These snippets show how to make a DataFrame from scratch, using a list of values. This is mainly useful when creating small DataFrames for unit tests. Imagine we would like to have a table with an id column describing a user and then two columns for the number of cats and dogs she has.

The below version uses the SQLContext approach. In order to test this directly in the pyspark shell, omit the line where sc is created.

import pyspark
from pyspark.sql import SQLContext

sc = pyspark.SparkContext()
sqlContext = SQLContext(sc)

columns = ['id', 'dogs', 'cats']
vals = [
     (1, 2, 0),
     (2, 0, 1)
]

df = sqlContext.createDataFrame(vals, columns)

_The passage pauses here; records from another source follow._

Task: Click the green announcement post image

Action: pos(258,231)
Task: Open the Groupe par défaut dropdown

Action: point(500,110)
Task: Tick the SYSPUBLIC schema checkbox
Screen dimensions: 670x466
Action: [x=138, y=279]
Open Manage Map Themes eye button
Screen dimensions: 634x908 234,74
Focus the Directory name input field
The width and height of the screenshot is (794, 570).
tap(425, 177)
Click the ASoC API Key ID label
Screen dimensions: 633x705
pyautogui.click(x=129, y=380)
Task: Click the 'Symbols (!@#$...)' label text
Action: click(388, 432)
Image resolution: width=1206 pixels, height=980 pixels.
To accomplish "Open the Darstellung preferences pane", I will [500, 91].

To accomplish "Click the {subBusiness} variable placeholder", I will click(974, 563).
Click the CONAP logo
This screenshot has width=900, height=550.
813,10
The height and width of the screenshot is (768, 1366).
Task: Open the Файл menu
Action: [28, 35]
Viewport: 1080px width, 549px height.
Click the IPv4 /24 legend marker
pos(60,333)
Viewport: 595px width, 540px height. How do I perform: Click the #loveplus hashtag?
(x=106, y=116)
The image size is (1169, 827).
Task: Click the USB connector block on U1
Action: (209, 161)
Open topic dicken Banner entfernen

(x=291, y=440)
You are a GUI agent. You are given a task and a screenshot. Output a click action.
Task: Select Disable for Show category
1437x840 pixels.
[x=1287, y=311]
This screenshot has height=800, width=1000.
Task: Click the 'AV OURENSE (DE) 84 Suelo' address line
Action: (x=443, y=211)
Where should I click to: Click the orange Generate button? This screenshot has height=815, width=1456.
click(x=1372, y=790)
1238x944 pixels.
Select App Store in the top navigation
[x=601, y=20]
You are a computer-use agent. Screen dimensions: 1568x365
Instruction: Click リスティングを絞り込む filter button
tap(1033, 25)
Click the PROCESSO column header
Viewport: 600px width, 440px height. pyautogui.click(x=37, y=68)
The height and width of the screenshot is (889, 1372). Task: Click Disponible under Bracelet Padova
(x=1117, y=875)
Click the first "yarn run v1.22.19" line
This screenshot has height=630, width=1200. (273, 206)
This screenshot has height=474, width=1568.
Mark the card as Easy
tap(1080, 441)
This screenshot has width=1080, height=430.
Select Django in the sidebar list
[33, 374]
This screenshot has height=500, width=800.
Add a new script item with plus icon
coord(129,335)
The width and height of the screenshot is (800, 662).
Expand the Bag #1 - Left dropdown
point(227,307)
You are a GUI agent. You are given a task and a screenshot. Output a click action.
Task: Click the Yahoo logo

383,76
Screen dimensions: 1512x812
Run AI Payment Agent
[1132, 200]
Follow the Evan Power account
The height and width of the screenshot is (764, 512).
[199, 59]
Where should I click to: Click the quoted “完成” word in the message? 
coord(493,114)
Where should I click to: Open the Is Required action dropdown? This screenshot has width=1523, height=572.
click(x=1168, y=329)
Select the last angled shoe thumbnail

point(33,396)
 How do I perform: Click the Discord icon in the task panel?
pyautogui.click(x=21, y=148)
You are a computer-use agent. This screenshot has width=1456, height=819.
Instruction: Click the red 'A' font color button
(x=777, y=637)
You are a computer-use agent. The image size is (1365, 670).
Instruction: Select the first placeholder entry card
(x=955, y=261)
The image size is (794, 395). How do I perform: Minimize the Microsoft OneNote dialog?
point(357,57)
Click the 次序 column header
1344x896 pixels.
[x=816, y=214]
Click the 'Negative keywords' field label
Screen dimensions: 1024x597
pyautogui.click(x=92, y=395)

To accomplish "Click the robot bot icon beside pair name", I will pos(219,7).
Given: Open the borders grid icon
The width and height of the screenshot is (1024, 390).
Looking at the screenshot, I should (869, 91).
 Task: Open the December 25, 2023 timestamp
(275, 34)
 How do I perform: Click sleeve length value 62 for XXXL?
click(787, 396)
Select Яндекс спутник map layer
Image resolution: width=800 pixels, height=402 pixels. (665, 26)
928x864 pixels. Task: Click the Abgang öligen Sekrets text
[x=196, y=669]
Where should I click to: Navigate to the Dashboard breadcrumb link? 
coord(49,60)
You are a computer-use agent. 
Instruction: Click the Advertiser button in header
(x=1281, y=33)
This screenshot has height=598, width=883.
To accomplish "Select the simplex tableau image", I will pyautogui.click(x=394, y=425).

It is generally recommended to use SparkSession instead of SQLContext now, the same example is adapted for SparkSession below. To run in the pypsark shell, skip to the # make some test data section.

from pyspark.sql.session import SparkSession

# instantiate Spark
spark = SparkSession.builder.getOrCreate()

# make some test data
columns = ['id', 'dogs', 'cats']
vals = [
     (1, 2, 0),
     (2, 0, 1)
]

# create DataFrame
df = spark.createDataFrame(vals, columns)

To check the DataFrame you have created, try df.show() and df.printSchema().